## Vorliegender Auszug

◆ ◆ ◆ ◆

Reinhardt: Es gibt mannigfaltige Aspekte, in denen Künstliche Intelligenz in der medizinischen Versorgung helfen kann. Sie findet aktuell schon an vielen Stellen in den Arztpraxen statt, in dem zum Beispiel Systeme zugeschaltet werden, die aus dem ärztlichen Gespräch eine Anamnese oder einen Befund kreieren, der dann in der ärztlichen Dokumentation direkt auftaucht, sodass man ihn nicht noch mal händisch eingeben muss.
ZDFheute: Sie haben die administrativen Bereiche genannt, die KI könnte aber auch irgendwann in die ärztliche Bewertung mit einbezogen werden. Wo ist da die Grenze?
Reinhardt: KI kann zum Beispiel bei dem Zugang zum Gesundheitswesen hilfreich sein, KI ist anschaltbar zu allen Tageszeiten, es braucht nur Strom, es muss kein Mensch dasitzen, der etwas tut. So gibt es inzwischen sensationell programmierte Avatare, die ihnen auf Fragen, die sie stellen, als Patient mit bestimmten Beschwerden, relativ valide Antworten geben.
Dieser Aspekt der digitalen Ersteinschätzung ist ein Aspekt, der mit KI gut organisiert werden könnte und hilfreich sein kann bei der Bewältigung der großen Herausforderung des Fachkräftemangels.

Aber am Ende darf KI nur ein unterstützendes Element sein und kein ersetzendes.

◆ ◆ ◆ ◆

## Bereitgestellte Angaben
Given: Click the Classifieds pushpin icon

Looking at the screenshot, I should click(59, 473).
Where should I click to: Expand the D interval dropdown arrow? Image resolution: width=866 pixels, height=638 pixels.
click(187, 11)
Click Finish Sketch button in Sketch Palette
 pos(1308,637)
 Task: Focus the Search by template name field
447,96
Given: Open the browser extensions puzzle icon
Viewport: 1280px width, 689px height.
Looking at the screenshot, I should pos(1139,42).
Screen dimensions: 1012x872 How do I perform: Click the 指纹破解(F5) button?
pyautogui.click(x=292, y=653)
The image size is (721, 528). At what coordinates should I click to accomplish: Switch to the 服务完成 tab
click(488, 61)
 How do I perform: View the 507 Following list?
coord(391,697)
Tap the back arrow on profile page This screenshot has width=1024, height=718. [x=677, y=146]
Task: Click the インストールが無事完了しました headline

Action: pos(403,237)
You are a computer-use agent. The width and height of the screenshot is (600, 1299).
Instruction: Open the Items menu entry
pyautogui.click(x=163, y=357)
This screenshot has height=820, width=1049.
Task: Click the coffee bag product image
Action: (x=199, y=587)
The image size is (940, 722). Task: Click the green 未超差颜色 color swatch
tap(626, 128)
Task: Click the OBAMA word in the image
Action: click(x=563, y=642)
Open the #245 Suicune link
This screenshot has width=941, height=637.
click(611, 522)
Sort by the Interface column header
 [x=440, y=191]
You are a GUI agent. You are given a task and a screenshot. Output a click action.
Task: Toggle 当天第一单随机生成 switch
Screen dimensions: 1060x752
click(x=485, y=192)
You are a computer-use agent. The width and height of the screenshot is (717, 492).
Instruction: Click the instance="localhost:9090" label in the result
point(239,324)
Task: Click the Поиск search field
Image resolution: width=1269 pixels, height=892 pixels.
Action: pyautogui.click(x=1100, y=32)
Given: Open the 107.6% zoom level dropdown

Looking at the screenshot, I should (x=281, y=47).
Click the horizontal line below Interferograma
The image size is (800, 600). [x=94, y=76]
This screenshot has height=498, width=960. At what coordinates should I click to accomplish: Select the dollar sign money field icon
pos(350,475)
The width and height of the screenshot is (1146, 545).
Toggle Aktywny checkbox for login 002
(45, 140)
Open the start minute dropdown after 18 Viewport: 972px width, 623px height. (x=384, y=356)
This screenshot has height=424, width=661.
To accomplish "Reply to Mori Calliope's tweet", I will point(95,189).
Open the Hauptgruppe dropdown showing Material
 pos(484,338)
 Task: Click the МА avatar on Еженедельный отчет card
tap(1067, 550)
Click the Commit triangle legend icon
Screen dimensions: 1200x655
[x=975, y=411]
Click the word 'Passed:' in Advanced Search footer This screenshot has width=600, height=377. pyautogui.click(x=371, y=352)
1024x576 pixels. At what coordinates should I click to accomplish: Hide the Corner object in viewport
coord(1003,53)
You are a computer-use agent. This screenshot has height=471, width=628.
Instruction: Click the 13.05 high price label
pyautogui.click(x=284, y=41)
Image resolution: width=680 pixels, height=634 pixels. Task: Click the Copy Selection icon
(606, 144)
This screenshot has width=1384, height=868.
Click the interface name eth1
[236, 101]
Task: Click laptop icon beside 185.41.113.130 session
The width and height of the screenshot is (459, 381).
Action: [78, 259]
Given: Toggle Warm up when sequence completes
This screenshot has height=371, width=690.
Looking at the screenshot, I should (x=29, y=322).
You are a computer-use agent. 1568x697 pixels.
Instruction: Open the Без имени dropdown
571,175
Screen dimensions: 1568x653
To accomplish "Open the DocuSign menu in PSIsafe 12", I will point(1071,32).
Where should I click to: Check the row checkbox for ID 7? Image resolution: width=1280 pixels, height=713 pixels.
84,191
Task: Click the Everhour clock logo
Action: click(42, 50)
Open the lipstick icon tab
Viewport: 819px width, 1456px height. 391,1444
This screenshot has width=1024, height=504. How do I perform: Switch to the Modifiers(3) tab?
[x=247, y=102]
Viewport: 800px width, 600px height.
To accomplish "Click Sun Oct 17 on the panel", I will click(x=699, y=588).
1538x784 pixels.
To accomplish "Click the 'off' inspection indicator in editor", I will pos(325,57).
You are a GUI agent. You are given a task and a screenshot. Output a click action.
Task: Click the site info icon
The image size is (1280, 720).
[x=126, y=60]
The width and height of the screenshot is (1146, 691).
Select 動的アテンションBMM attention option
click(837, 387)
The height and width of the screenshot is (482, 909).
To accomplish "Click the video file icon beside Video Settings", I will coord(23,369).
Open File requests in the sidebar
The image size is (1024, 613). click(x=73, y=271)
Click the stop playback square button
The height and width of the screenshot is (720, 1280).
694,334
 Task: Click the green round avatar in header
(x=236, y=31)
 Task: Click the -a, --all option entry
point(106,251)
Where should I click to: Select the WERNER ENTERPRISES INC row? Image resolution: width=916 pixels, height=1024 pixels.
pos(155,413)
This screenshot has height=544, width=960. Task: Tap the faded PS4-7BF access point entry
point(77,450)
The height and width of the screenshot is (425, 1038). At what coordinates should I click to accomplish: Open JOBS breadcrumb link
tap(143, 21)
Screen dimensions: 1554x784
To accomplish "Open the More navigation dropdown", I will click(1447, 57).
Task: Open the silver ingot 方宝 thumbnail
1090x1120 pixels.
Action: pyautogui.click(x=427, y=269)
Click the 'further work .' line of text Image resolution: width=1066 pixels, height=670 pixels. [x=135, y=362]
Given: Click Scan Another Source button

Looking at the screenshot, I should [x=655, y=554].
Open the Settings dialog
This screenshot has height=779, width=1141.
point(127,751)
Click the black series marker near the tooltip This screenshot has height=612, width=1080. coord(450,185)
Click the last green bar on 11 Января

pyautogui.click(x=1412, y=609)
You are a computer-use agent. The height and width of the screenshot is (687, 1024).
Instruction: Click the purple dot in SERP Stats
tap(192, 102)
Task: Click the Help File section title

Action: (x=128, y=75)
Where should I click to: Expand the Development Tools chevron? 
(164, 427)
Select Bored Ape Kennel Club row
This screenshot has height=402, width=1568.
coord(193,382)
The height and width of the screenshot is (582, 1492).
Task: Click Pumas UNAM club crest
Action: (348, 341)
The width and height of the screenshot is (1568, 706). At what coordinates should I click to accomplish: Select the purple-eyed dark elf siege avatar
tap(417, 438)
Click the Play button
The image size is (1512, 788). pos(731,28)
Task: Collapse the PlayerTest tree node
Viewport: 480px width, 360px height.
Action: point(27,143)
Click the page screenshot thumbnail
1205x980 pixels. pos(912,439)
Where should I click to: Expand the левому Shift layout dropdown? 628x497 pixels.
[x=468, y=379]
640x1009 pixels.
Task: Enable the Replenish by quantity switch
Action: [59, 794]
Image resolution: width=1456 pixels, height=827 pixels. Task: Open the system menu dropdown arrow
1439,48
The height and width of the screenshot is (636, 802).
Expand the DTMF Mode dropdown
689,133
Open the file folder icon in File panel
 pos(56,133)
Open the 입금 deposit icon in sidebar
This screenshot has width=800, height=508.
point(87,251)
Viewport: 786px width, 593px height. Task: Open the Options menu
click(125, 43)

◆ ◆ ◆ ◆

## Fragen zum Material
[a] Was darf KI laut dem Auszug am Ende nur sein?
[b] Wiederholen Sie aus dem Auszug wortgetreu die Passage, die mit „Reinhardt: KI kann“ beginnt und bis einschließlich „und kein ersetzendes.“ reicht.
Die Einträge stammen aus einer anderen Quelle.

## Antworten nacheinander
[a] Ein unterstützendes Element und kein ersetzendes.

[b]
Reinhardt: KI kann zum Beispiel bei dem Zugang zum Gesundheitswesen hilfreich sein, KI ist anschaltbar zu allen Tageszeiten, es braucht nur Strom, es muss kein Mensch dasitzen, der etwas tut. So gibt es inzwischen sensationell programmierte Avatare, die ihnen auf Fragen, die sie stellen, als Patient mit bestimmten Beschwerden, relativ valide Antworten geben.
Dieser Aspekt der digitalen Ersteinschätzung ist ein Aspekt, der mit KI gut organisiert werden könnte und hilfreich sein kann bei der Bewältigung der großen Herausforderung des Fachkräftemangels.

Aber am Ende darf KI nur ein unterstützendes Element sein und kein ersetzendes.